La medicina difensivistica è un comportamento opportunistico che proprio come dimostrano i tagli cesarei ingiustificati compromette ogni più elementare ortodossia metodologica. Per i ginecologi difendersi dal conflitto con i cittadini con meno ortodossia è una follia, perché significa condannarsi alla delegittimazione sociale; pensare poi di cavarsela con le coperture assicurative alle quali avrebbero comunque diritto non è risolutivo. Il buon senso suggerirebbe di risolvere la questione intervenendo sulle condizioni che allo stesso tempo favoriscono il contenzioso legale e i comportamenti difensivistici .

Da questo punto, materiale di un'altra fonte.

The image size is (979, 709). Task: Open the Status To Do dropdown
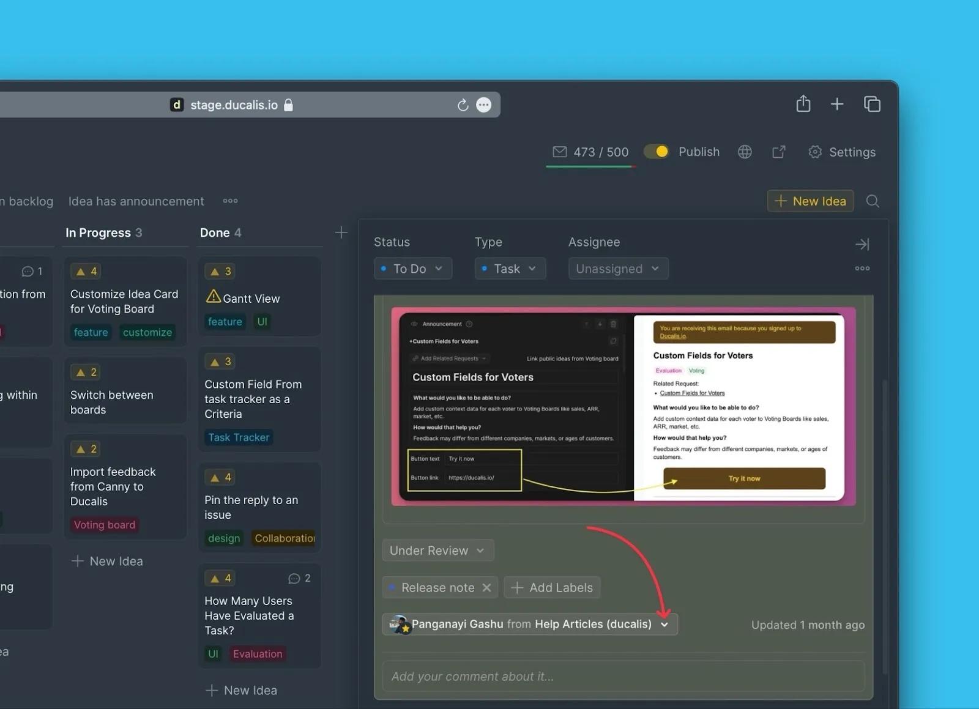click(412, 269)
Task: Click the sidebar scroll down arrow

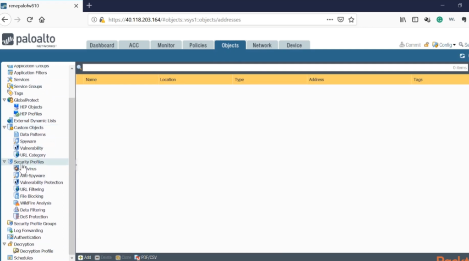Action: tap(71, 258)
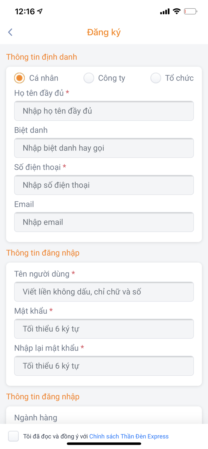Screen dimensions: 208x449
Task: Focus the Nhập họ tên đầy đủ field
Action: (x=104, y=111)

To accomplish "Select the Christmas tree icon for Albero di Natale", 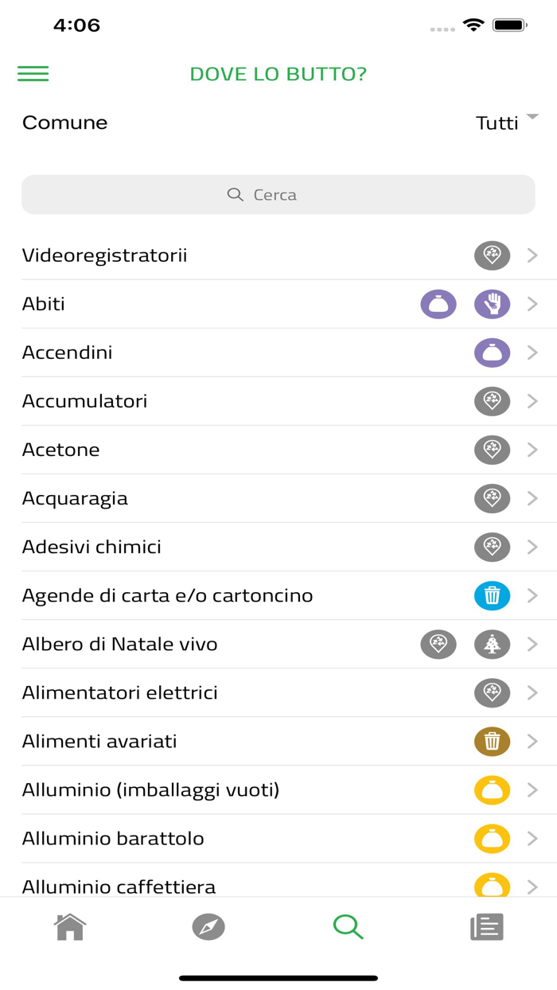I will pyautogui.click(x=492, y=644).
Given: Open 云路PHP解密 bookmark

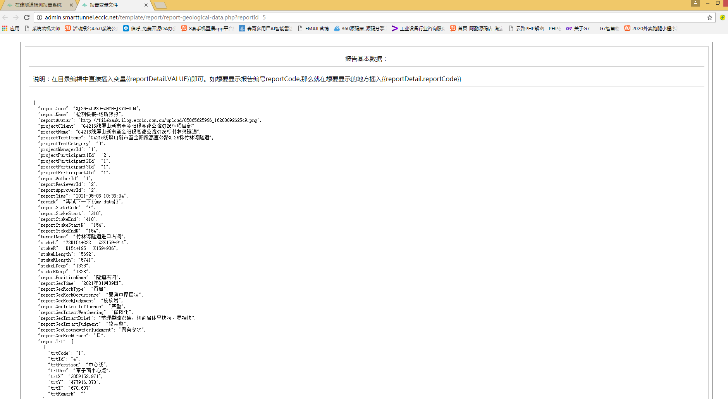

Un cambiamento simile avrebbe tra le varie cose anche l’effetto di abbassare i costi delle coperture assicurative e quindi favorire quelle generalizzate. Non va dimenticato che siamo in un contesto in cui la questione delle risorse è drammatica, nel quale i medici da anni rischiano di essere snaturati nei loro postulati professionali, nel quale i famosi “pazienti” di cui tutti parlano non sanno più cosa fare per far capire che sono diventati “esigenti”. Con un gioco di parole vorrei dire che oggi non ci si può limitare ad “assicurare” l’invarianza di un sistema che fa ormai acqua da tutte le parti, al contrario si tratta semmai di “assicurare” il cambiamento del sistema per riformarlo e rimuovere così le sue pesanti contraddizioni. Non si spezza questa spirale perversa senza mettere in condizioni i medici di essere ortodossi nelle loro pratiche clinico-chirurgiche, di essere coperti da ragionevoli rischi professionali senza che per questo diventino impunibili per le loro responsabilità professionali, senza imparare ad avere relazioni con le persone, coinvolgendole nelle scelte, corresponsabilizzandole nelle decisioni. Se si hanno buone relazioni il contenzioso legale si abbatte. Per avere buone relazioni non servono soldi ma sensibilità.